Webster Students Win National Lighting Competition

Nov. 3, 2016

Webster Students Win National Lighting Competition
Students Josh Murphy, Natalie Arco and Jon Ontiveros celebrate with Webster faculty and contest representatives after winning the competition.

LAS VEGAS - Three Webster University students took first place in a national stage lighting context held in Las Vegas last month. Josh Murphy is a Concert Design student and Natalie Arco and Jon Ontiveros are Theatrical Lighting Design students in Webster's Leigh Gerdine College of Fine Arts.

Webster University will receive a $20,000 scholarship contribution from High End Systems, the sponsors of the contest, and a new lighting control console valued at approximately $20,000. Each team member will also receive a personal mini-control, valued at $10,000.

“Live performances have become increasingly sophisticated, and audiences demand that the lighting and special effects be just as good as the actors and musicians on the stage,” said Assistant Professor Seth Jackson, head of the Concert Design department. “Our students did an amazing job applying what they learned in the classroom to a real-life situation, and on a moment’s notice.

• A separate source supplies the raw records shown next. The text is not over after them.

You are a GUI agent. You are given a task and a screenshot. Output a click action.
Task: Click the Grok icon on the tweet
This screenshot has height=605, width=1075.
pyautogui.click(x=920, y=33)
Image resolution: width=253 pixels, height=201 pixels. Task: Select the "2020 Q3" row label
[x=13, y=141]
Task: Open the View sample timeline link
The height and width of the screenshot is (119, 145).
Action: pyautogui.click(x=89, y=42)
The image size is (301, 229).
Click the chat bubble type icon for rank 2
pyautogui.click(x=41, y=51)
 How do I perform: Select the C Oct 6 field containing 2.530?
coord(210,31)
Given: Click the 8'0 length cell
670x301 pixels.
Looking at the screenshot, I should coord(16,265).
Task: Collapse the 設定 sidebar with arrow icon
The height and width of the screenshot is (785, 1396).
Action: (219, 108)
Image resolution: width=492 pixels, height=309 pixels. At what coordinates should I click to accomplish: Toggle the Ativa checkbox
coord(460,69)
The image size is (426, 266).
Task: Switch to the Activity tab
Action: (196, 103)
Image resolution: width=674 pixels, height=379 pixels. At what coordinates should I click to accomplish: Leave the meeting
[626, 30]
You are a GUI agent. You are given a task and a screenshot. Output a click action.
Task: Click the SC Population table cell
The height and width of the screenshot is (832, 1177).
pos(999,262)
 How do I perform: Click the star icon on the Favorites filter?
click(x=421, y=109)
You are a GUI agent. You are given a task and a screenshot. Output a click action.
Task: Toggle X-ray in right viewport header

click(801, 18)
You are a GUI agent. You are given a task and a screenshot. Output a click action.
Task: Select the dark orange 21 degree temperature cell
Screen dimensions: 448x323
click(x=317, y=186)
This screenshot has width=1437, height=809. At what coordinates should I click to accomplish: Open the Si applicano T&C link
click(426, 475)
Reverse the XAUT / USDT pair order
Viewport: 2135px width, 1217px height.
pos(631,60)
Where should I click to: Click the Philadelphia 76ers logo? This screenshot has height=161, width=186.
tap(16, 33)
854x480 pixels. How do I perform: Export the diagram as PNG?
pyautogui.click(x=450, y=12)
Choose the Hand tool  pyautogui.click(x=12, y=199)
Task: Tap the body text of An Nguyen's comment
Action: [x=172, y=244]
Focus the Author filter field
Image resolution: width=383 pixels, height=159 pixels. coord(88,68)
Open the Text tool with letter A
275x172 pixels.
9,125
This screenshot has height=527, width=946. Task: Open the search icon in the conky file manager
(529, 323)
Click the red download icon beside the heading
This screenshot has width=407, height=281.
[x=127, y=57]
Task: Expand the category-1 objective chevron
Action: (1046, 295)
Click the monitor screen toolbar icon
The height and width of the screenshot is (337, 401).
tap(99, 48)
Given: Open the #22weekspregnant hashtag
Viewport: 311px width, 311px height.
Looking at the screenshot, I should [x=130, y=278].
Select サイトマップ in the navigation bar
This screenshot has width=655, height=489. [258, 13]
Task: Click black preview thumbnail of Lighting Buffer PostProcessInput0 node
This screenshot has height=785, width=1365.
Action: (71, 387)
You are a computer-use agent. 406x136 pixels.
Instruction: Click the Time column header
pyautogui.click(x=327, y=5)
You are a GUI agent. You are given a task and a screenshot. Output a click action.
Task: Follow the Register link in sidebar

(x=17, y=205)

It was a great performance all around.”

The competition is called Hog Factor National Collegiate Lighting Show Competition, and it was held during the annual Lighting Design International conference in Las Vegas. A “Hog” is a programmable lighting control board produced by High End Systems. The board is used to program the lighting for live theater, concerts, clubs, theme parks, houses of worship and a wide range of broadcast venues.

All three students said the competition was a great experience, as it allowed them to try out 3D visualizers in a real-life scenario.

“This project really pushed us to be as creative as possible and test how we work together in a higher pressure situation,” Murphy said after winning the competition. “We are very grateful to have Seth Jackson as our professor and as head of our Concert Program. The way he runs our program plays a large part in us each having the confidence to go after this project. It was an honor to go up against two excellent teams in the final round, and I think each team did a great job.”

To enter the contest, the students had to design and record a performance piece using a Hog board and submit it to a review board. The top three teams were invited to the conference and asked to design new lighting for a piece using one of three pre-determined rock songs. The students then had to play the piece in front of a live audience. A group of judges then picked the final winner. The contest was held Oct. 21-23.